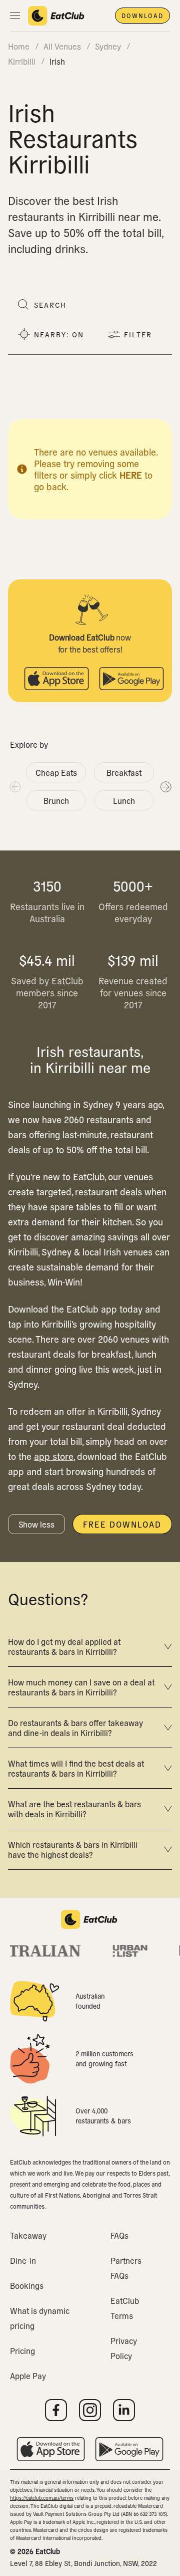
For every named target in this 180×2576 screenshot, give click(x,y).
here (131, 475)
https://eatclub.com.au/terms (42, 2497)
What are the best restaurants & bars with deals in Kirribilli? (74, 1809)
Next (165, 786)
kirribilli (22, 61)
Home (19, 46)
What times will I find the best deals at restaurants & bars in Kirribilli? (76, 1768)
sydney (108, 46)
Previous (15, 786)
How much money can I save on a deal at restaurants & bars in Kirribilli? (81, 1687)
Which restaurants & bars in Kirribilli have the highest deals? (73, 1849)
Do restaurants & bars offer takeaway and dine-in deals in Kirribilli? (75, 1728)
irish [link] (57, 61)
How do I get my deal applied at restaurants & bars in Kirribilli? (64, 1646)
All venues (62, 46)
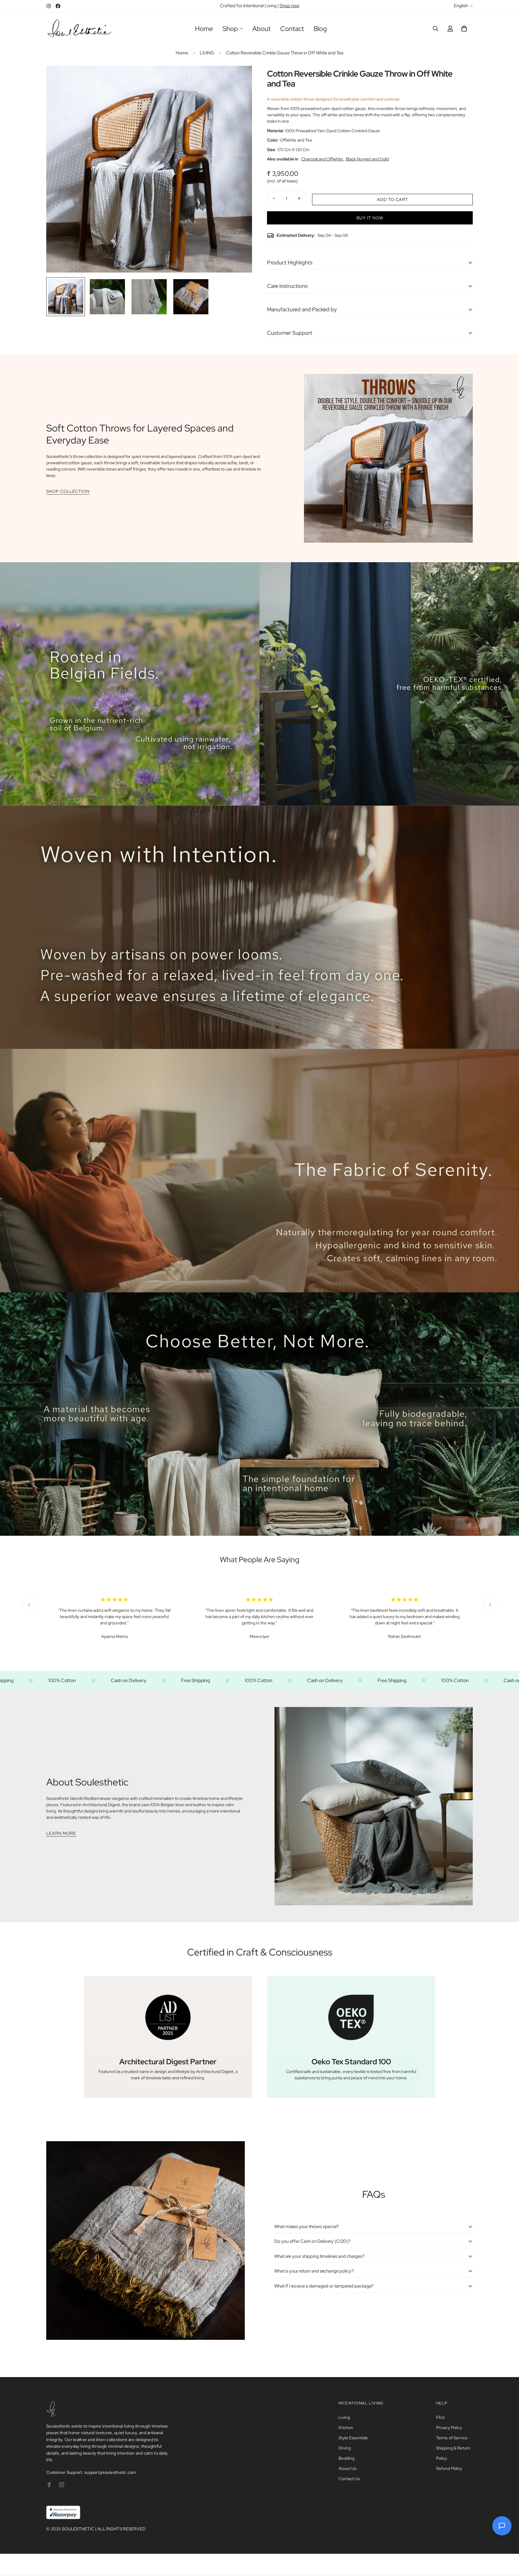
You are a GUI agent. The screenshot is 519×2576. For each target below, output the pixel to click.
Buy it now (370, 218)
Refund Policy (449, 2468)
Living (344, 2417)
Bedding (346, 2458)
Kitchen (345, 2427)
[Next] (490, 1604)
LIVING (207, 53)
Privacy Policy (449, 2427)
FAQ (440, 2417)
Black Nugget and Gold (367, 159)
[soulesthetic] (79, 28)
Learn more (61, 1833)
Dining (344, 2448)
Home (204, 28)
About (261, 28)
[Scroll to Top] (507, 2543)
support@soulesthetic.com (110, 2472)
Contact (292, 28)
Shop (230, 28)
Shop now (289, 6)
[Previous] (29, 1604)
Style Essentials (353, 2437)
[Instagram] (48, 6)
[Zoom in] (239, 78)
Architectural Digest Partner (168, 2062)
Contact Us (349, 2478)
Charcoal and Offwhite (322, 159)
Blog (320, 28)
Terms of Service (452, 2437)
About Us (347, 2468)
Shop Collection (68, 491)
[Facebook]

- - -

> **Exercise**: Repeat the records word for word. Any picture in them should be left out.

> **Finished task**:
For every named target in this 180×2576 screenshot, give click(x,y).
here (131, 475)
https://eatclub.com.au/terms (42, 2497)
What are the best restaurants & bars with deals in Kirribilli? (74, 1809)
Next (165, 786)
kirribilli (22, 61)
Home (19, 46)
What times will I find the best deals at restaurants & bars in Kirribilli? (76, 1768)
sydney (108, 46)
Previous (15, 786)
How much money can I save on a deal at restaurants & bars in Kirribilli? (81, 1687)
Which restaurants & bars in Kirribilli have the highest deals? (73, 1849)
Do restaurants & bars offer takeaway and dine-in deals in Kirribilli? (75, 1728)
irish [link] (57, 61)
How do I get my deal applied at restaurants & bars in Kirribilli? (64, 1646)
All venues (62, 46)
You are a GUI agent. The screenshot is 519×2576. For each target below, output the pixel to click.
Buy it now (370, 218)
Refund Policy (449, 2468)
Living (344, 2417)
Bedding (346, 2458)
Kitchen (345, 2427)
[Next] (490, 1604)
LIVING (207, 53)
Privacy Policy (449, 2427)
FAQ (440, 2417)
Black Nugget and Gold (367, 159)
[soulesthetic] (79, 28)
Learn more (61, 1833)
Dining (344, 2448)
Home (204, 28)
About (261, 28)
[Scroll to Top] (507, 2543)
support@soulesthetic.com (110, 2472)
Contact (292, 28)
Shop (230, 28)
Shop now (289, 6)
[Previous] (29, 1604)
Style Essentials (353, 2437)
[Instagram] (48, 6)
[Zoom in] (239, 78)
Architectural Digest Partner (168, 2062)
Contact Us (349, 2478)
Charcoal and Offwhite (322, 159)
Blog (320, 28)
Terms of Service (452, 2437)
About Us (347, 2468)
Shop Collection (68, 491)
[Facebook]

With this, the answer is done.